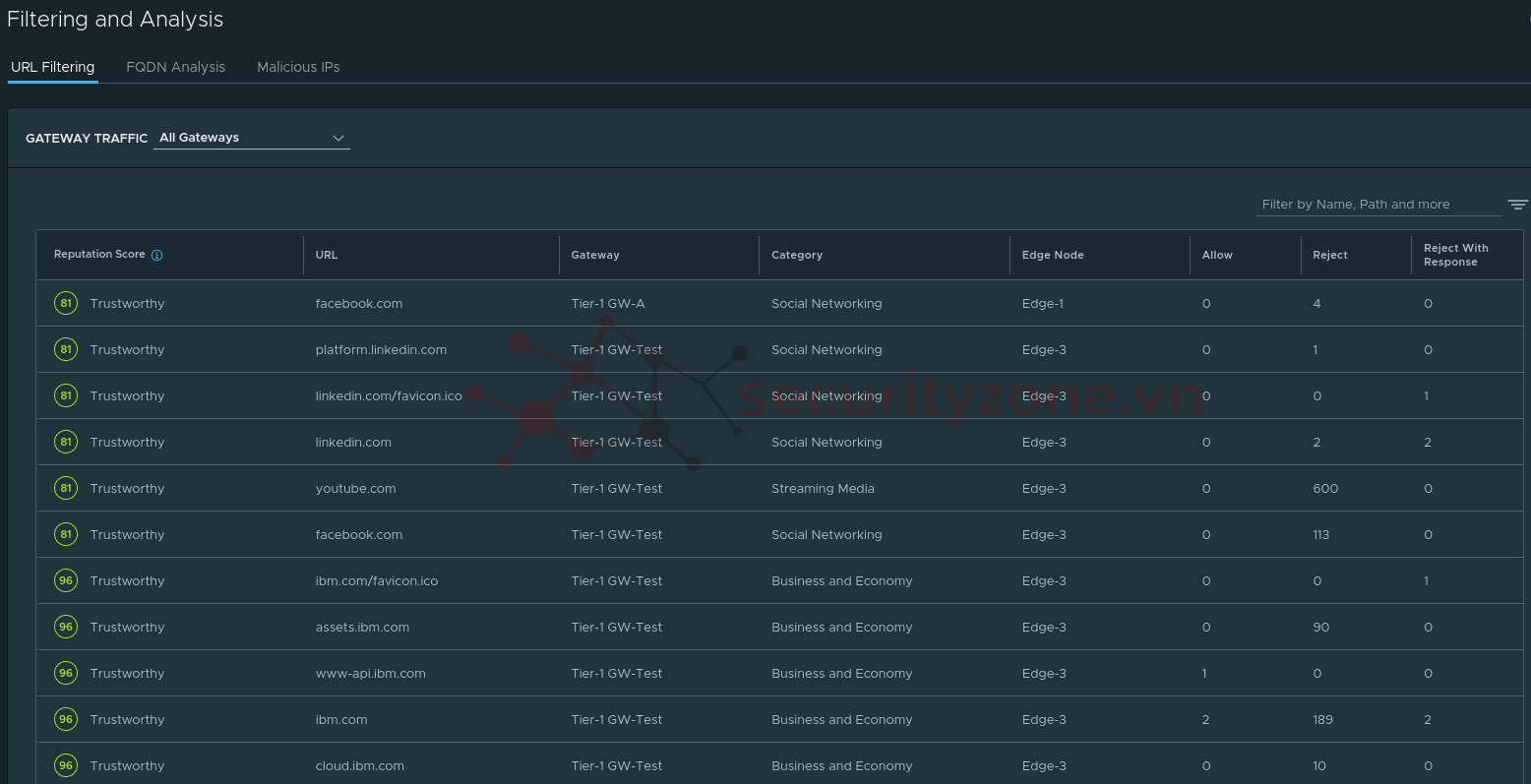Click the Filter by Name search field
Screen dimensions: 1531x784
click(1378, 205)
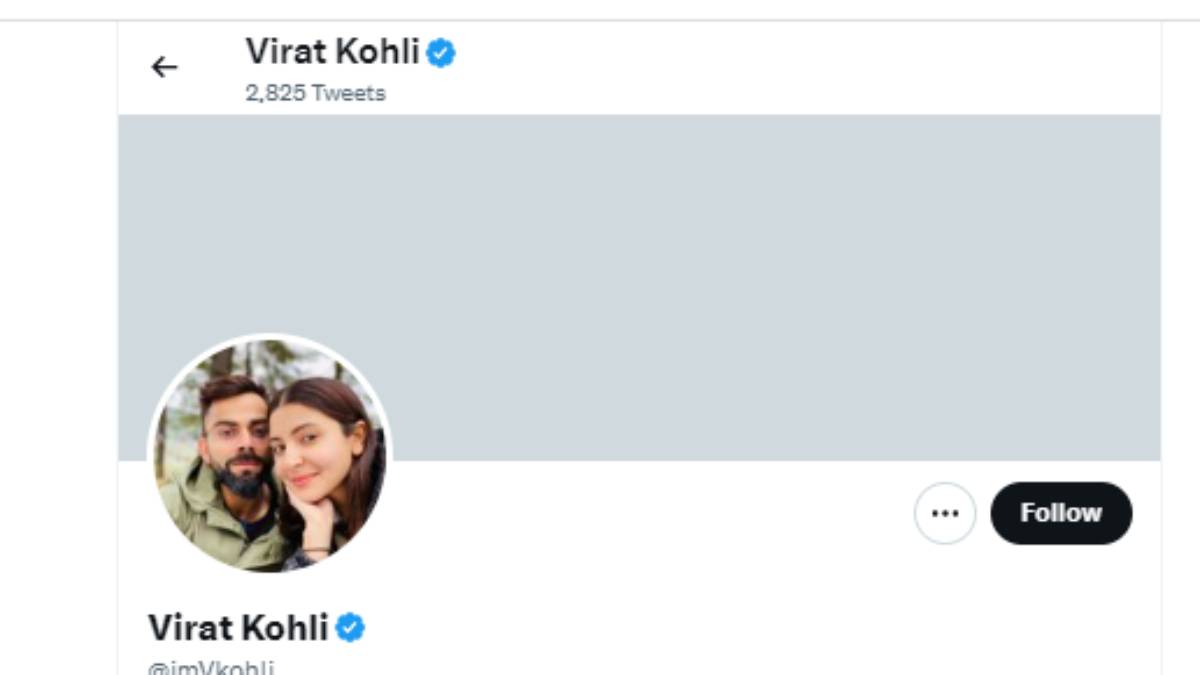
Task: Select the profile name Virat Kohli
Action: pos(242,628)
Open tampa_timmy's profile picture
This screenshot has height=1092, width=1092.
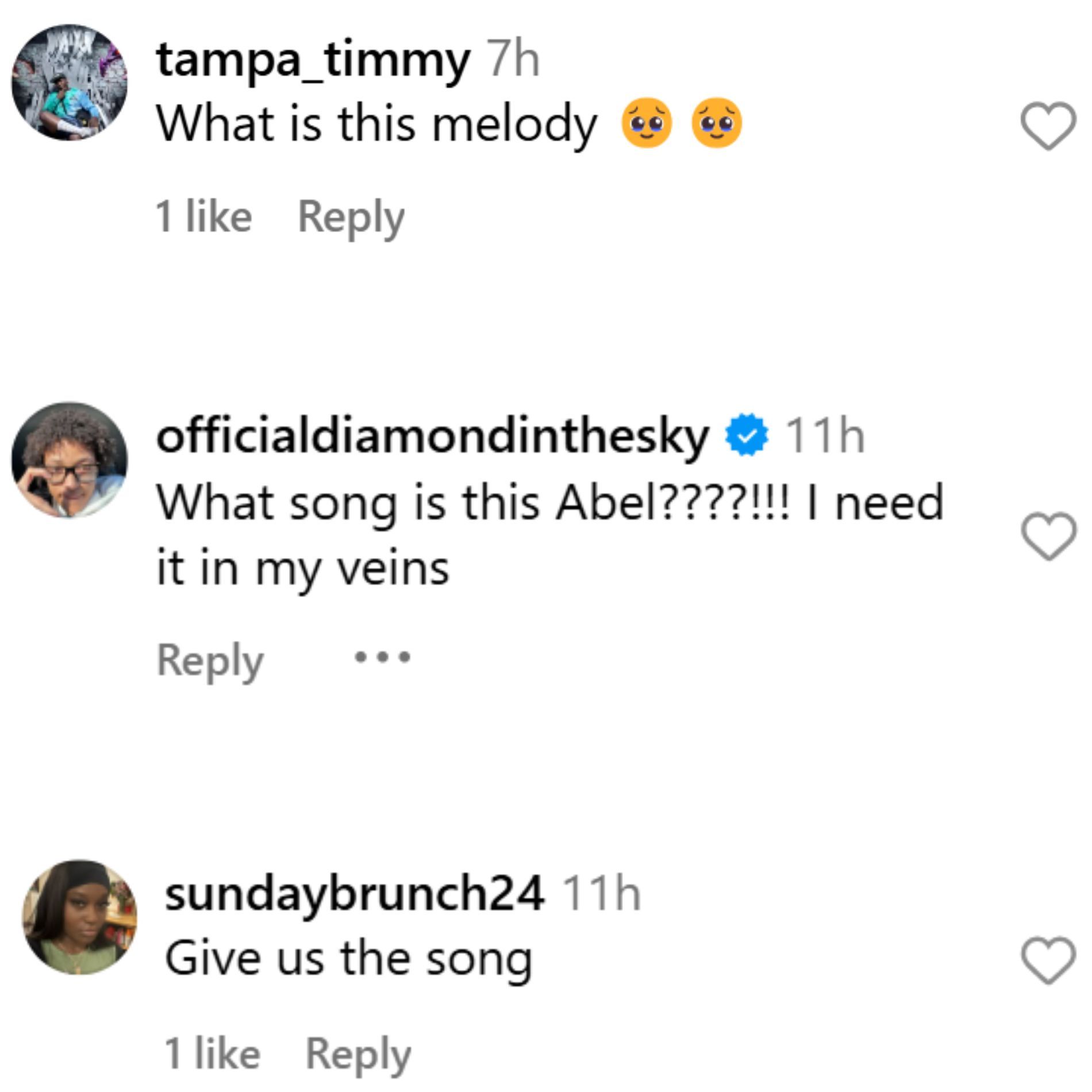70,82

•••••

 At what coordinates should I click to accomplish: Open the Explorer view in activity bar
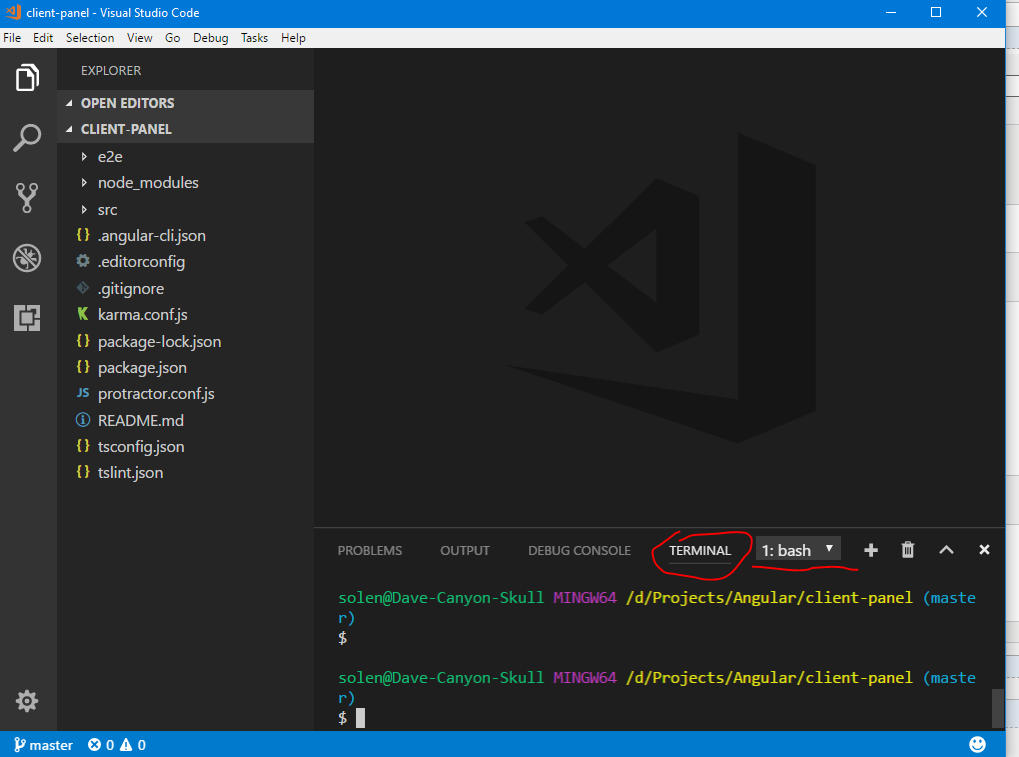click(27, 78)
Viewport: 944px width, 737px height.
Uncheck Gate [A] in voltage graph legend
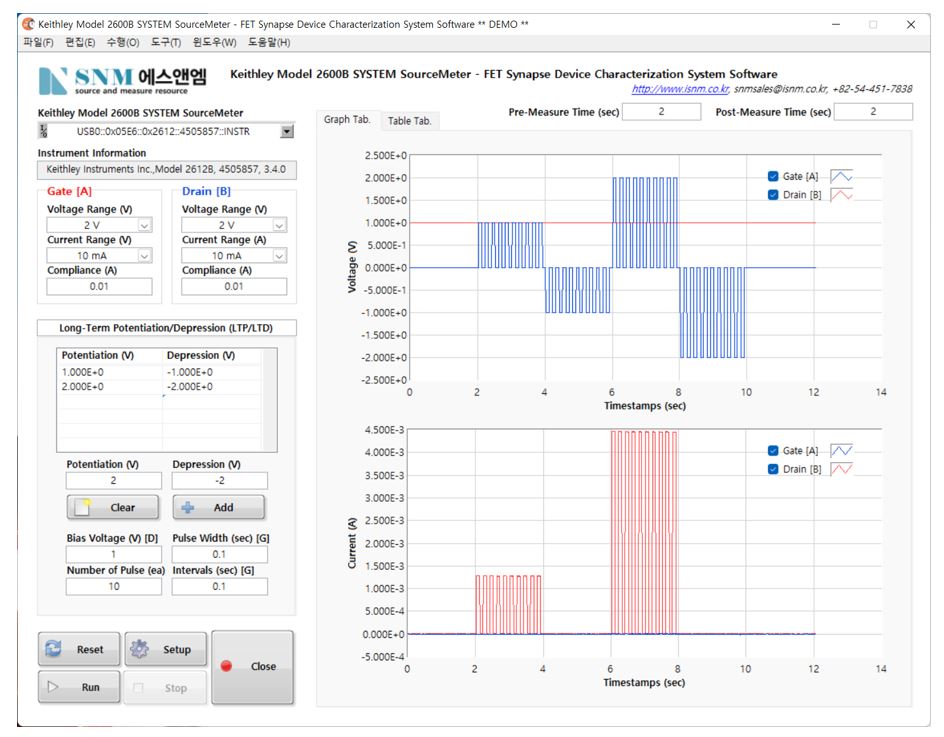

•••••

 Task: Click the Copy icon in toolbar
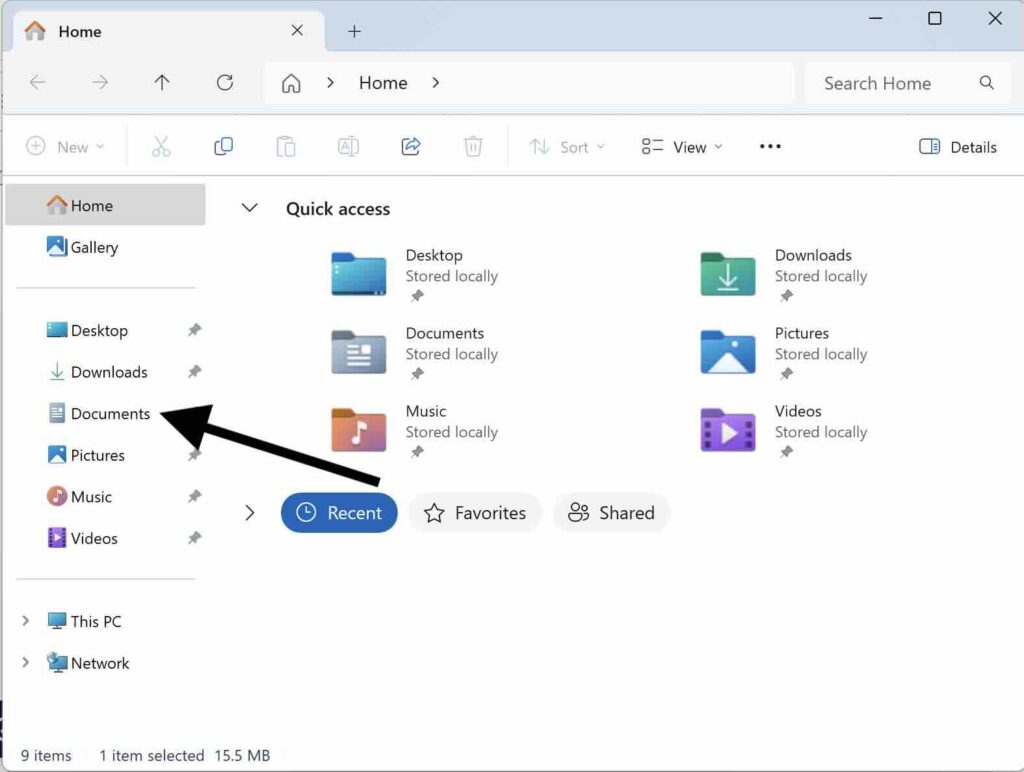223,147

•••••

Every line above from the line with "Viewport: 944px width, 737px height." to the line with "Uncheck Gate [A] in voltage graph legend" is wanted, ends included; write them out exactly and add no other line.

Viewport: 944px width, 737px height.
Uncheck Gate [A] in voltage graph legend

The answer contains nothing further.